Geringere Einnahmen
Bundesagentur für Arbeit benötigt höheren Bundeszuschuss

Die Bundesagentur für Arbeit (BA) geht in ihrem neuen Finanzbericht unverändert davon aus, dass sie in diesem Jahr vom Bund bis zu 600 Mill. € mehr an Zuschüssen benötigt als eingeplant.

HB NÜRNBERG. Die Einnahmen fielen geringer aus als angenommen, heißt es in dem der Nachrichtenagentur Reuters vorliegenden Finanzbericht der Behörde für das zweite Quartal.
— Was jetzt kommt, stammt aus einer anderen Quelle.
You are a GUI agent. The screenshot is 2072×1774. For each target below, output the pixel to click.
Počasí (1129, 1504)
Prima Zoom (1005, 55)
Diese Lücke könne durch Einsparungen bei den Ausgaben nicht vollständig ausgeglichen werden. „Es wird daher aus heutiger Sicht ein Bundeszuschuss in einer Bandbreite von 5,20 bis 5,80 Mrd. € erwartet.“ Im Bundeshaushalt eingeplant sind nur 5,21 Mrd. €. Es gebe noch keine Trendwende bei der Beschäftigungsentwicklung, hieß es. Der BA-Vorstand veröffentlicht den Bericht am Mittwochvormittag in Nürnberg.

Die Einnahmen litten nach wie vor darunter, dass die Zahl der Beitrag zahlenden Versicherungspflichtigen zurückgehe. Sowohl Bundesregierung als auch Forschungsinstitute rechneten mit einer Verbesserung der Lage auf dem Arbeitsmarkt in der zweiten Jahreshälfte. „Die Zahl der Erwerbstätigen dürfte auch nach Auffassung der BA im weiteren Jahresverlauf, wenn auch verhalten, zunehmen“, heißt es in dem Finanzbericht.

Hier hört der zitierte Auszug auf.